The counterargument is that you don't know what the design system needs until you've built some things. That's true. The answer isn't to skip it — it's to build a rough version fast, deliberately, knowing it'll evolve. Even a basic token structure and a handful of reusable primitives would have saved us more time than it cost to create them.
2. Pick boring infrastructure
We made an interesting choice on the data layer early on. Interesting infrastructure has a tax: every time you onboard someone new, every time you debug something at 2am, every time you write a Stack Overflow question that returns zero results, you pay it.
Boring infrastructure is boring because everyone has solved its problems already. The solutions are documented. The error messages are googleable. The mental model is shared with every developer you'll ever work with.
We're not in the business of infrastructure novelty. We're in the business of shipping product. Interesting infrastructure is a distraction from that in ways that compound over time.
3. Ship an embarrassingly small v1
The features in XenneX v1 that survived to v1.5 are the features that would have been in a much smaller v1. The features that didn't survive were features we thought users would want that they didn't use, or features we built because they seemed like they should exist, or features we added because someone asked for them once.
The cost of those features wasn't just the build time. It was the design time, the QA time, the maintenance overhead, and the delay to shipping the things that actually mattered.
If I started over: whatever I thought the v1 scope was, I'd cut it in half. Then I'd cut it in half again. Ship that. The feedback from real users in the first two weeks is worth more than any amount of internal speculation about what people want.

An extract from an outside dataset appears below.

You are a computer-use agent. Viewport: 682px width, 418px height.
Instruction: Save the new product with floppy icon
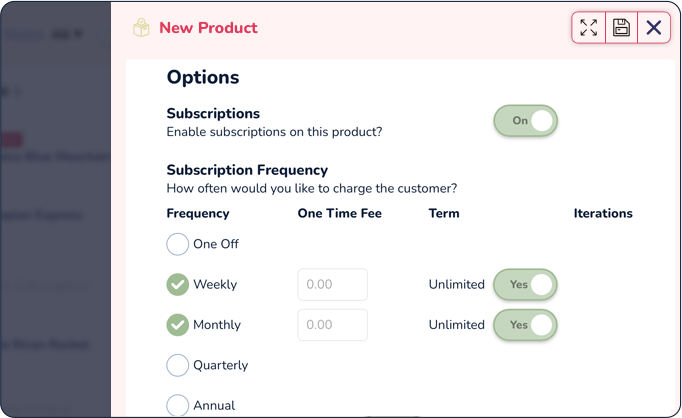pyautogui.click(x=621, y=27)
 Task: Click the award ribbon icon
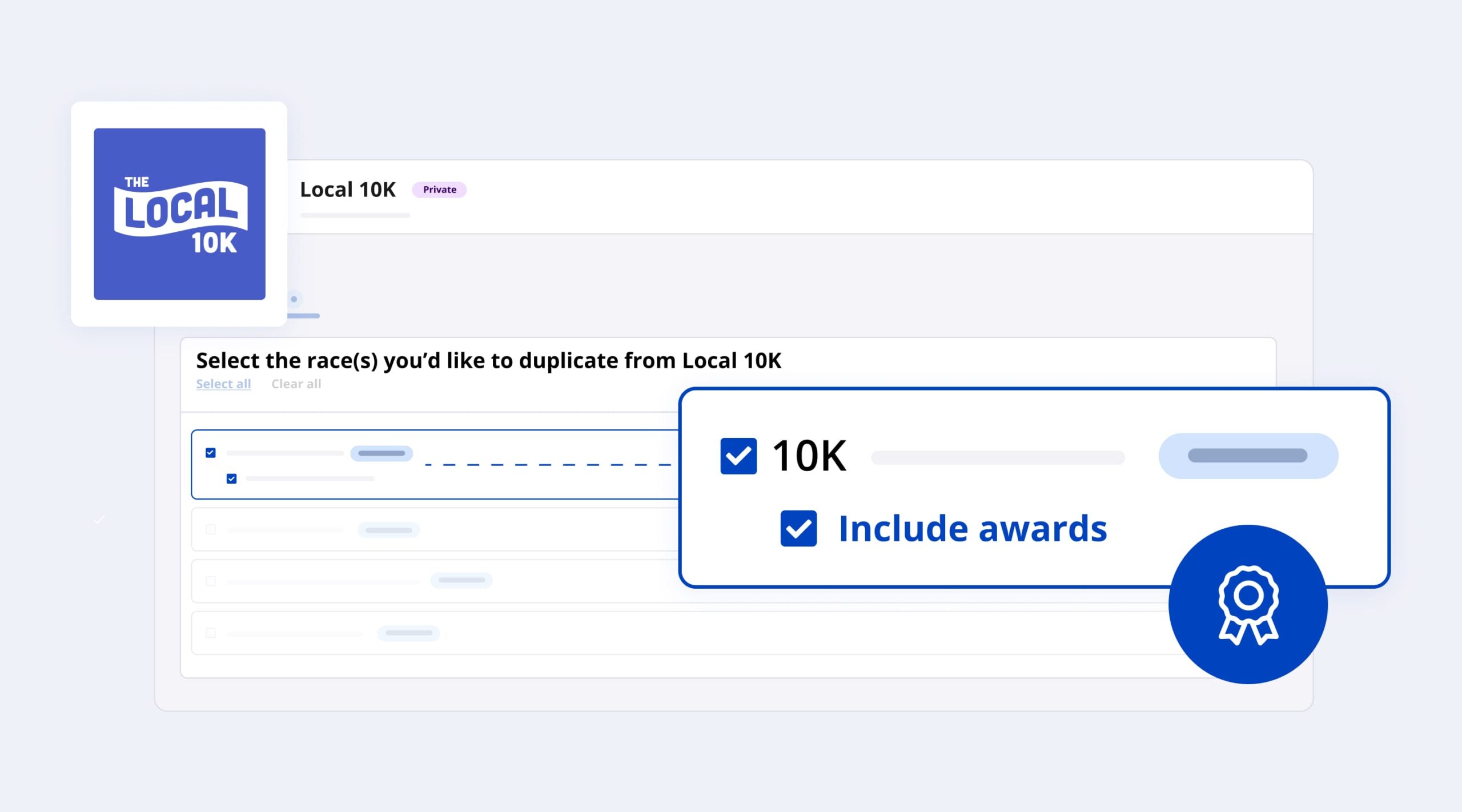click(x=1248, y=604)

4. Talk to 20 users before writing a line of code
The way users use XenneX is not the way we expected them to use it. The features they reach for first aren't the ones we built first. The friction points we've spent the most time fixing aren't the ones we anticipated.
We know all of this now because we have users and we watch them and we talk to them. We could have known most of it in week 2 if we'd done structured conversations before any code existed.

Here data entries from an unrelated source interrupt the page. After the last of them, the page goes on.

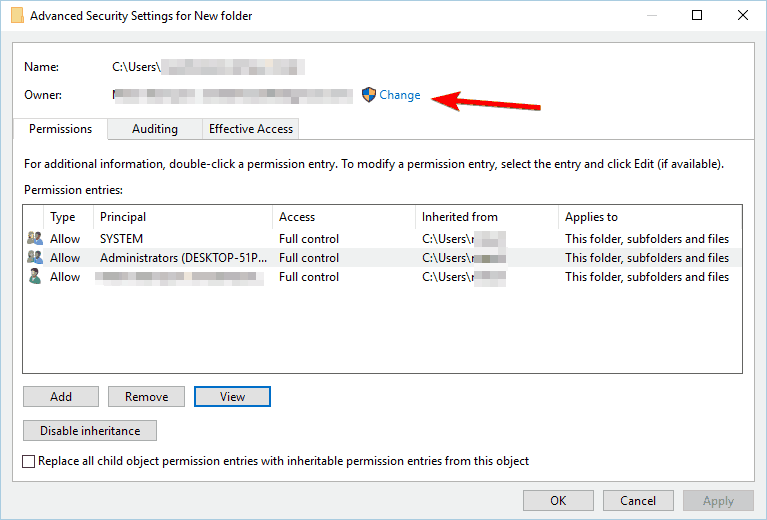Confirm with the OK button

click(558, 500)
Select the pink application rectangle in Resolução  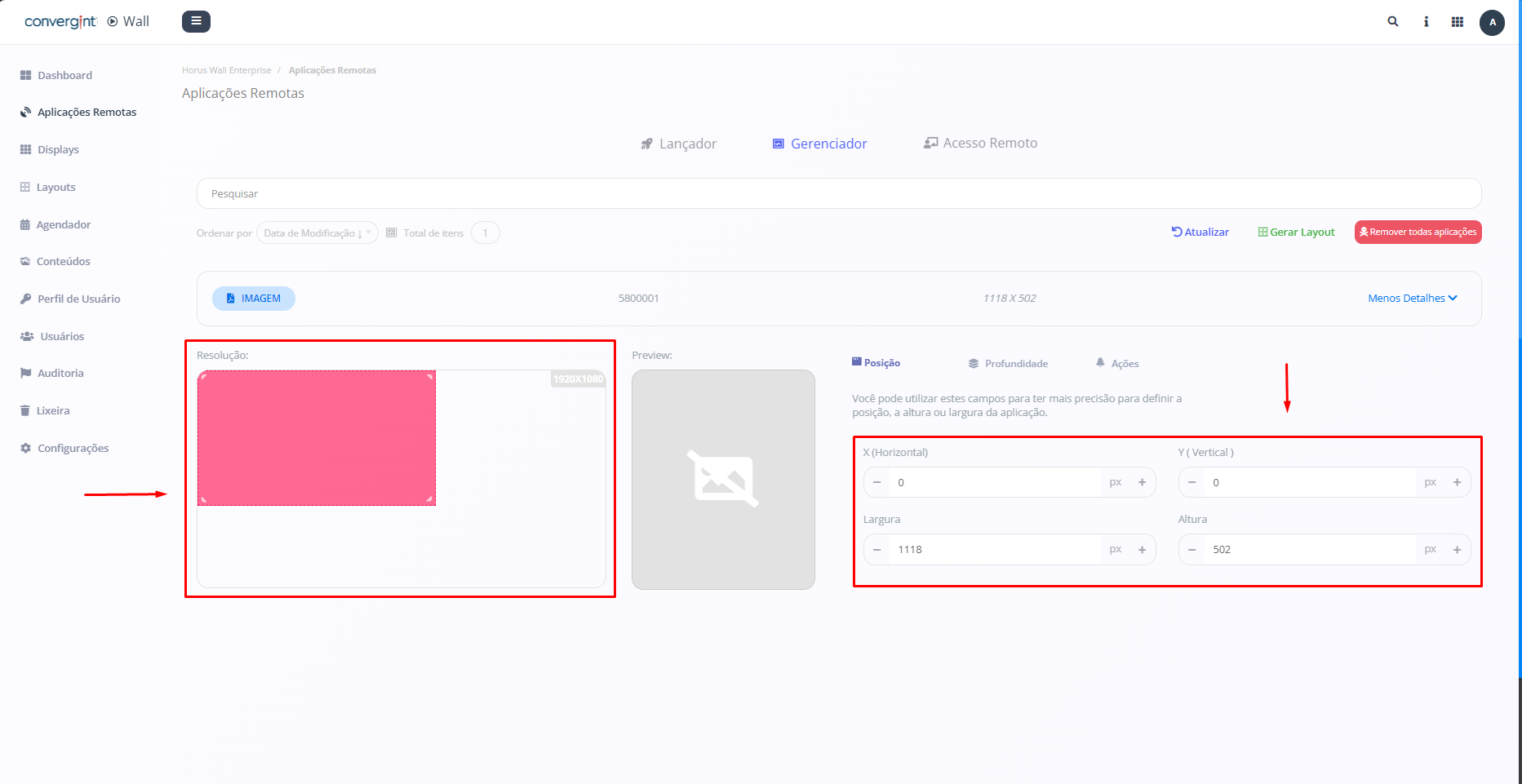[317, 438]
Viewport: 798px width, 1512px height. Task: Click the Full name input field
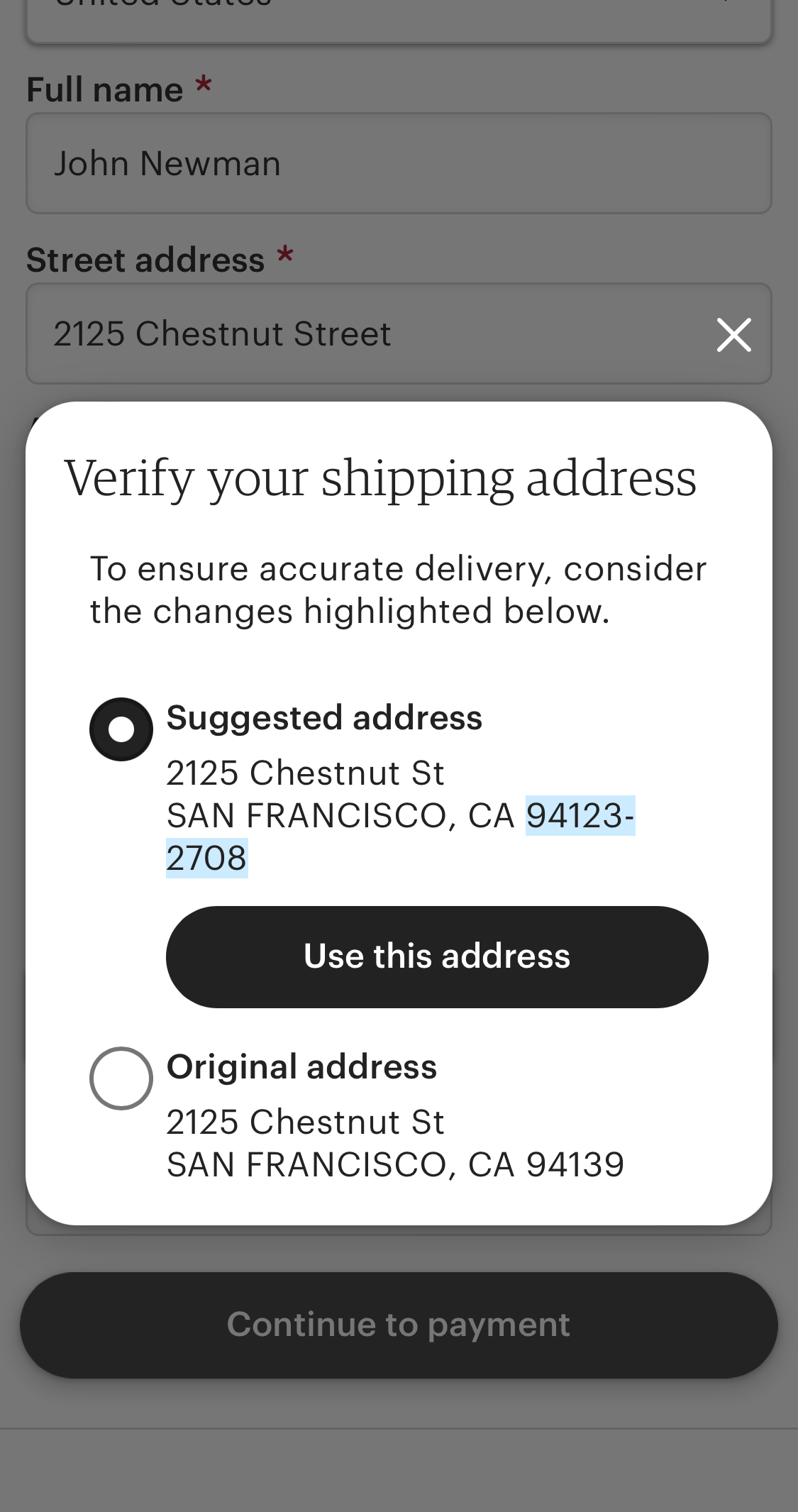(399, 163)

The objection is always "we don't know who our users are yet." You know enough. Find 20 people who look like your target user, ask them about the problem you're solving, watch what they do today to solve it. The product you design after those conversations is better than the product you design in a vacuum. Every time.
5. Write the docs before building the feature
This one sounds bureaucratic. It isn't.
If you can't write a clear, simple explanation of what a feature does and why a user would want it, you don't understand the feature well enough to build it. The documentation exercise forces the confrontation with that gap before you've already spent two weeks building something confused.
The other benefit: once you've written the docs, you've also scoped the feature. You know what it is and what it isn't. That scope is the feature. Scope creep during development is partly a documentation problem — nobody wrote down what the thing was, so the definition drifts as it gets built.
We do this now. We didn't do it in year one. The features we've shipped since we started doing it are cleaner, smaller, and more used than the ones from before.
None of these are original insights. They're the things every retrospective says, from every team, after every first product. The reason we keep saying them is that they keep being true, and they keep being ignored, and they keep mattering.
If you're starting something now: start with the design system, pick the boring stack, ship half of what you think v1 is, talk to users first, and write the docs before the code.
You'll still make other mistakes. But these five won't be on your list.